Sarah appreciates that Troy is able to tell the family’s story.  

“I don’t do a lot of the talking because I start crying,” Sarah said.

All the Boomsmas say the first year after losing Jaxon was a blur.

“I stepped away from God and I shouldn’t have, but I did,” Jaiden said. “Walking into church (at the funeral) and all you see is that tunnel vision of you walking your brother in and walking your brother out, that hit me hard and it was hard for me to go to church after that.”

Jaiden, who says she prays more than she ever has, said each family member grieved differently.

“I acted tough but I finally realized it is OK to be sad,” Jaiden said. “I took some psychology classes at college and wrote a paper about grieving siblings. You don’t realize how much a loss affects your daily life. You lived with this person for so many years, you helped them make dinner, you did so many things with them and to think about those little things in life you don’t get to do with them any more … you are going to have days that are bad, and there is nothing to do to prevent those days, you are going to be sad and it helps to realize that.”

Troy sees it as positive that the kids want to keep going to the farm.

“I still think farms are the best places to grow up,” he said.

But Troy said he doesn’t go as much as he used to.

“My dad, I had never seen him cry, you know? I’ve seen him cry many times now. It’s been tough … things have changed.”

---

• [WRITTEN EXERCISE 1] Return the passage about the Boomsma family word for word, from "Troy sees it" to "he used to.".

• [MATERIAL FOR THIS TASK]
---

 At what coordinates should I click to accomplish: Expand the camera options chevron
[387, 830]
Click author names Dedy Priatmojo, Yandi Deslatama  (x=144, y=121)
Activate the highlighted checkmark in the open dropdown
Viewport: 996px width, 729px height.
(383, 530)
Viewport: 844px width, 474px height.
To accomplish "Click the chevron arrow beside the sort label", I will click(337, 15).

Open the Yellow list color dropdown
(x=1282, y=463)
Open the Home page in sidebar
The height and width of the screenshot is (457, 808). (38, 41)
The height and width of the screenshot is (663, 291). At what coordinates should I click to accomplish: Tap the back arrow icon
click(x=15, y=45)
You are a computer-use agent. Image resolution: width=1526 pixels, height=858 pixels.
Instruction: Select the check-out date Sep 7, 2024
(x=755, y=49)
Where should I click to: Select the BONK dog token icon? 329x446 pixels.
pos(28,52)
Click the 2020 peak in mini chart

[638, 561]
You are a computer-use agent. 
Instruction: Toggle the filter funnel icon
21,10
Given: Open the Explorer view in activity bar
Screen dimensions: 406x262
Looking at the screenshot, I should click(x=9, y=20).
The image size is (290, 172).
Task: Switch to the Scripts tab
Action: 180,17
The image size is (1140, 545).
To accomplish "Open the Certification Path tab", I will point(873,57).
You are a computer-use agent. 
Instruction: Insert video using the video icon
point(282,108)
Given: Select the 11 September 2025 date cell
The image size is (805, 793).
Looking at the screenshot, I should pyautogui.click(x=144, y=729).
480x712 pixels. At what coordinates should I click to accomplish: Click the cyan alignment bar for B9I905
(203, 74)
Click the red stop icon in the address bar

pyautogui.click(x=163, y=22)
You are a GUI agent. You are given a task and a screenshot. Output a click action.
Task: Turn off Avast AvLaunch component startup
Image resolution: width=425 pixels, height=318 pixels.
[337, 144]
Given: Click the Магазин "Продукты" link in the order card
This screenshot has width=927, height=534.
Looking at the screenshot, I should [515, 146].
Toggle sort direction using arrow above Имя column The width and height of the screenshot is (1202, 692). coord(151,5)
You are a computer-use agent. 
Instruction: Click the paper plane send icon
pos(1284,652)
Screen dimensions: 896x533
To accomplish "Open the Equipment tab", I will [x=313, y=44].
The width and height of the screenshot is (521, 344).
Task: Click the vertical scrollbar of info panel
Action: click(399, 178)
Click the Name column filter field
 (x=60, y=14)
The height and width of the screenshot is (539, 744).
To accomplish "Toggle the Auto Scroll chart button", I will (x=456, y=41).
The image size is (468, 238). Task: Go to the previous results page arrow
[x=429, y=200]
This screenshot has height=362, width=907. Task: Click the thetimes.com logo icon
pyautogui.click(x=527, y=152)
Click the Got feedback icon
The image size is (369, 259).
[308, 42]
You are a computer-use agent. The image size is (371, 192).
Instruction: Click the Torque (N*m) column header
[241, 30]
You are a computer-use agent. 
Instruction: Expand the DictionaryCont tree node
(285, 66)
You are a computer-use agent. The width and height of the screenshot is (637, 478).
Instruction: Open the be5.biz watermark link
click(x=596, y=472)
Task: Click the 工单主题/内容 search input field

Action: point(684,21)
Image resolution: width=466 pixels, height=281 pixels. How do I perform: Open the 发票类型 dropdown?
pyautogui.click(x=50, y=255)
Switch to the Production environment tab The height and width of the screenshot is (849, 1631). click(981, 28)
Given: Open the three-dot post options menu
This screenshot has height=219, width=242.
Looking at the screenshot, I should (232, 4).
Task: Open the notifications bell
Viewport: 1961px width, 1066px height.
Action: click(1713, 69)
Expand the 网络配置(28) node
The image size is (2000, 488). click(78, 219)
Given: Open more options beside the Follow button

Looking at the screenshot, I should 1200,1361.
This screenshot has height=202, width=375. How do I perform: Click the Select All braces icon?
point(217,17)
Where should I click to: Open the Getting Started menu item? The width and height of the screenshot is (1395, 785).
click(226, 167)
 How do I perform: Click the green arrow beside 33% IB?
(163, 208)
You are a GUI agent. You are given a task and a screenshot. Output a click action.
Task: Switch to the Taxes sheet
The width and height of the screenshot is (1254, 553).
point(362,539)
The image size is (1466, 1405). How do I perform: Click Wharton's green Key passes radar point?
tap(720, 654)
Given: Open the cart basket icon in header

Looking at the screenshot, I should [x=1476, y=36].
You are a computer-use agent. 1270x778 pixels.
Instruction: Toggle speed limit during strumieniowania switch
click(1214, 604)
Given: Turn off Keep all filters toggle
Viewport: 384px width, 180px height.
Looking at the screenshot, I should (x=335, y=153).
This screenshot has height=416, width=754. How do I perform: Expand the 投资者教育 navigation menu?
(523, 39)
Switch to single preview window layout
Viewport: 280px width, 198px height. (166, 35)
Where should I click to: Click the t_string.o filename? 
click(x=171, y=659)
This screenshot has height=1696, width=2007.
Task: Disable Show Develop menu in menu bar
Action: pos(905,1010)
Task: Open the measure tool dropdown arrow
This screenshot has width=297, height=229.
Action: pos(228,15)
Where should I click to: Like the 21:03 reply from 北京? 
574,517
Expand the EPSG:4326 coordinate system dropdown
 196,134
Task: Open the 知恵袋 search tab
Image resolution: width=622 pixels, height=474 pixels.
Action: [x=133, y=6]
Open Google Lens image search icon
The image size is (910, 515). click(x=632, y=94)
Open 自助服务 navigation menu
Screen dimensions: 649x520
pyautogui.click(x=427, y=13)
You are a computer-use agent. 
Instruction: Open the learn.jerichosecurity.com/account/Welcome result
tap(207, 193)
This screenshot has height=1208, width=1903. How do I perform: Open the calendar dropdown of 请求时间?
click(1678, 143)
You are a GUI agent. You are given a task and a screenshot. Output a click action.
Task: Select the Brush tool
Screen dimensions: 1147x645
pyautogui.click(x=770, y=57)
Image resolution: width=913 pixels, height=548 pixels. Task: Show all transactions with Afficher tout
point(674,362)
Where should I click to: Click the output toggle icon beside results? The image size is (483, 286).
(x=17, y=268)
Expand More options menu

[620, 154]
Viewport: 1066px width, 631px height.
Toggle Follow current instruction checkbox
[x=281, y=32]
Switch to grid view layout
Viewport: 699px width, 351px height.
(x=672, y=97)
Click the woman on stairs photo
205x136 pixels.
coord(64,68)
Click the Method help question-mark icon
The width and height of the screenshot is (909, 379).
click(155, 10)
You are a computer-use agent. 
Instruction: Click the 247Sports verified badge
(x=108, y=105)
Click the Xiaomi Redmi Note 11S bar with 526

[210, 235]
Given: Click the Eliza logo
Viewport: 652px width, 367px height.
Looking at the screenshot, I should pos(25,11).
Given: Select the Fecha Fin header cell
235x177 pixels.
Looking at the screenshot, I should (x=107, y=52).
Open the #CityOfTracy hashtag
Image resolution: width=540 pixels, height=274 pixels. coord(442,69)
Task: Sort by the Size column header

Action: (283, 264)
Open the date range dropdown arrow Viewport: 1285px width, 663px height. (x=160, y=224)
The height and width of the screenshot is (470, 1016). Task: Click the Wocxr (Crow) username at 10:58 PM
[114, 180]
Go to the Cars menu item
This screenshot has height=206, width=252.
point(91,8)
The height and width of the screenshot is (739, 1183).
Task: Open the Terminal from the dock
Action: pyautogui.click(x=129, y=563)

---

• [WRITTEN EXERCISE 2] Retype the part of the listing above that runs from the line with "Given: Select the Fecha Fin header cell" through the last line of the listing, both included.

• [CORRECT ANSWER 1]
Troy sees it as positive that the kids want to keep going to the farm.

“I still think farms are the best places to grow up,” he said.

But Troy said he doesn’t go as much as he used to.

• [CORRECT ANSWER 2]
Given: Select the Fecha Fin header cell
235x177 pixels.
Looking at the screenshot, I should (x=107, y=52).
Open the #CityOfTracy hashtag
Image resolution: width=540 pixels, height=274 pixels. coord(442,69)
Task: Sort by the Size column header

Action: (283, 264)
Open the date range dropdown arrow Viewport: 1285px width, 663px height. (x=160, y=224)
The height and width of the screenshot is (470, 1016). Task: Click the Wocxr (Crow) username at 10:58 PM
[114, 180]
Go to the Cars menu item
This screenshot has height=206, width=252.
point(91,8)
The height and width of the screenshot is (739, 1183).
Task: Open the Terminal from the dock
Action: pyautogui.click(x=129, y=563)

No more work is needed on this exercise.